Threatened preterm labor is a risk factor for impaired cognitive development in early childhood




Materials and Methods


Subjects


We conducted a prospective cohort study of children who were born late preterm (32-36 weeks of gestation) or at term (≥37 weeks of gestation) after threatened preterm labor between September 2011 and May 2013 at a tertiary University Center. Congenital malformations, chromosomopathy, infections, multiple gestations, postnatal diagnosis of children with a severe disease, and delivery not in our medical center were excluded. This cohort was compared with a group of children who were born from singleton pregnancies at term (≥37 weeks of gestation) without threatened preterm labor, randomly sampled from our general obstetric population during the same time period. The local ethics committee approved the study protocol, and parents provided written informed consent.

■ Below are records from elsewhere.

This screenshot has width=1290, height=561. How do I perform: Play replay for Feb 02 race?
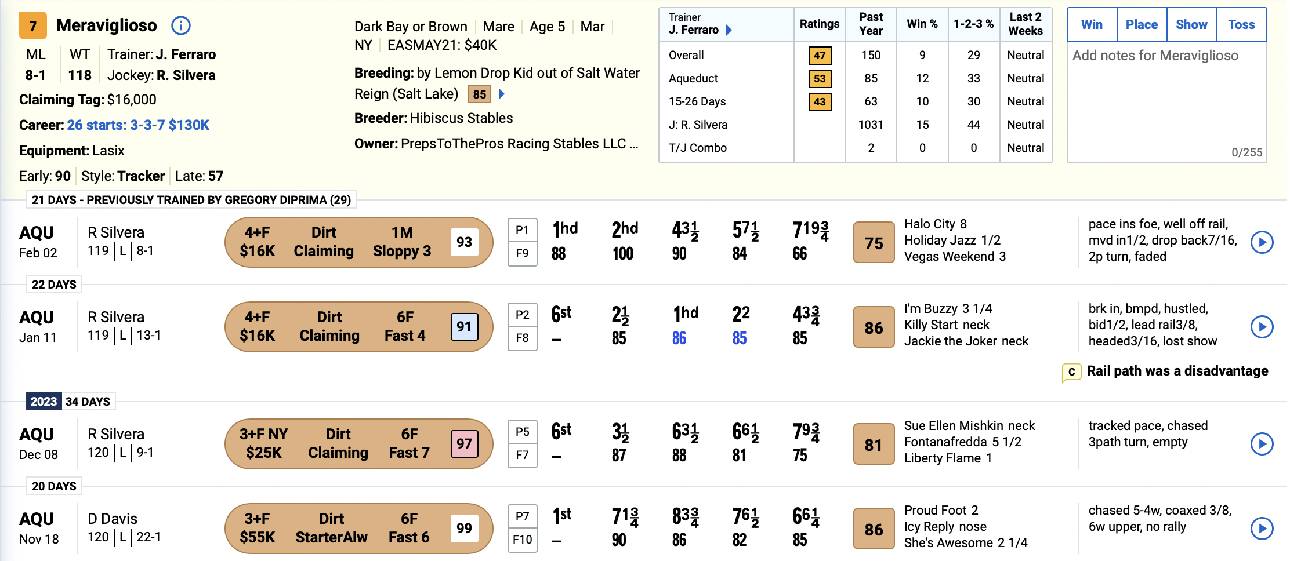(x=1262, y=242)
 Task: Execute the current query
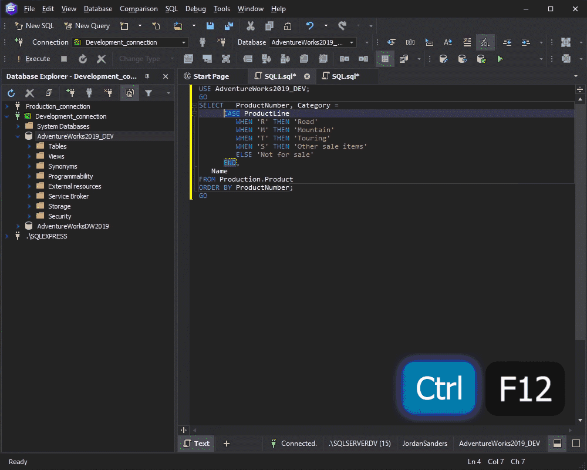pyautogui.click(x=36, y=59)
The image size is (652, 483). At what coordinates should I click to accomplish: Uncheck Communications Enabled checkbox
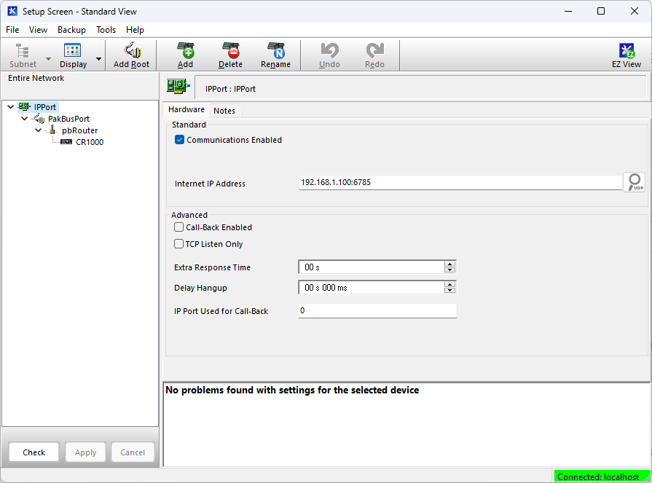[x=180, y=140]
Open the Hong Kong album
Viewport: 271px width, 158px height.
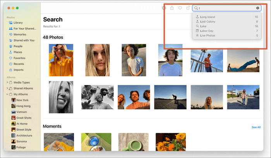pos(23,106)
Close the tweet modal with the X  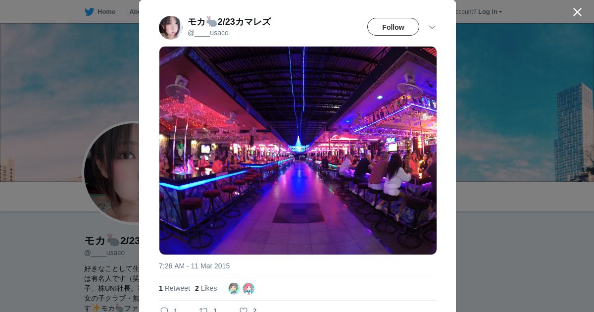click(x=577, y=12)
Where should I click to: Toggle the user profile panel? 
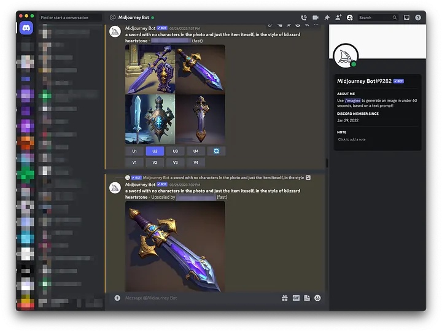pos(349,18)
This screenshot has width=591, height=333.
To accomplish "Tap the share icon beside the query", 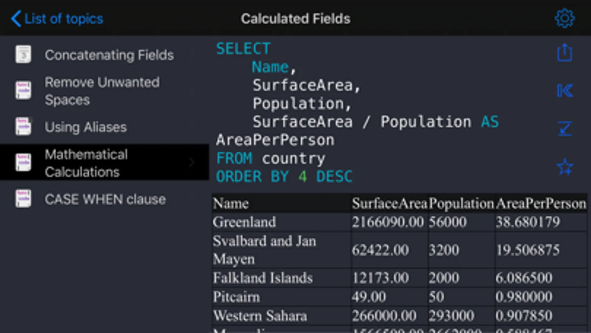I will click(x=564, y=53).
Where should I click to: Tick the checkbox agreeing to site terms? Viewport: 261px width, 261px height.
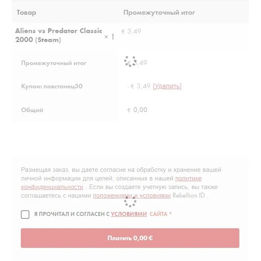(25, 214)
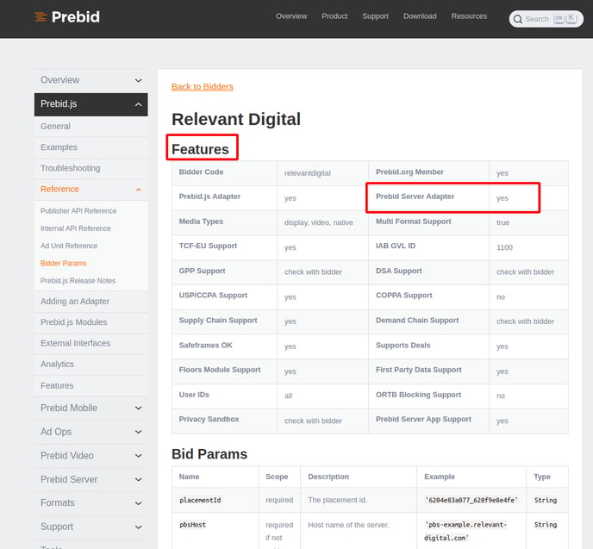Expand the Overview sidebar section
The width and height of the screenshot is (593, 549).
139,80

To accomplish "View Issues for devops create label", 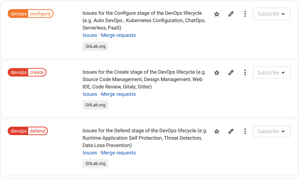I will [x=90, y=94].
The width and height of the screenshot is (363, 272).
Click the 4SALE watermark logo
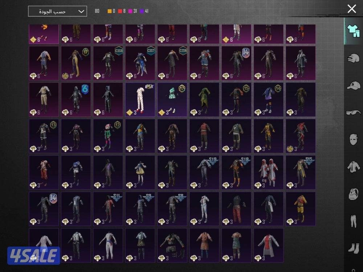(x=33, y=255)
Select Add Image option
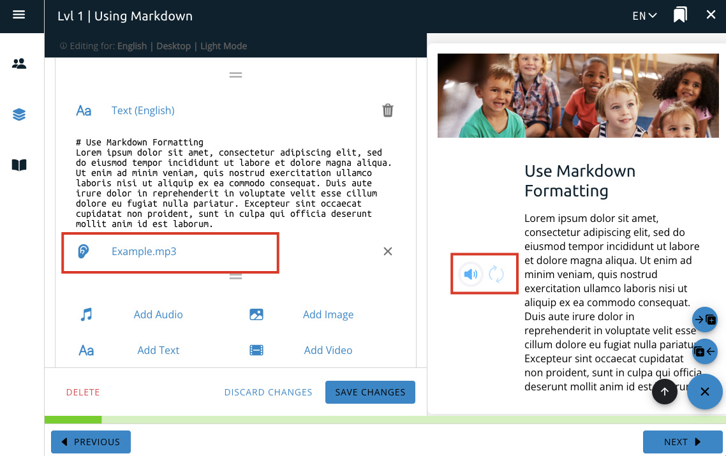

Threatened preterm labor was defined as the presence of regular and painful uterine contractions that registered by cardiotocography and ultrasound cervical length <25 mm in the presence of intact membranes at gestational age of 24+0 to 36+6 weeks. Pregnancies were dated according to first-trimester crown-rump length. Tocolysis with atosiban (Tractocile; Ferring Pharmaceuticals, Madrid, Spain) and intramuscular betamethasone (2×12 mg/24 hr) was performed for some cases according to manufacturer recommendations and international clinical standards.


Maternal sociodemographic characteristics were recorded in the hospital database at study inclusion. Information regarding pregnancy follow up and standard perinatal outcomes was collected prospectively. Infants with a birthweight of <10th percentile, according to local standards, were considered to be small-for-gestational age. Umbilical, uterine, and middle cerebral artery Doppler scans were carried out in small-for-gestational age fetuses to diagnose intrauterine growth restriction. Metabolic acidosis was defined as the presence of an umbilical artery pH <7.10 and base excess > –12 mEq/L.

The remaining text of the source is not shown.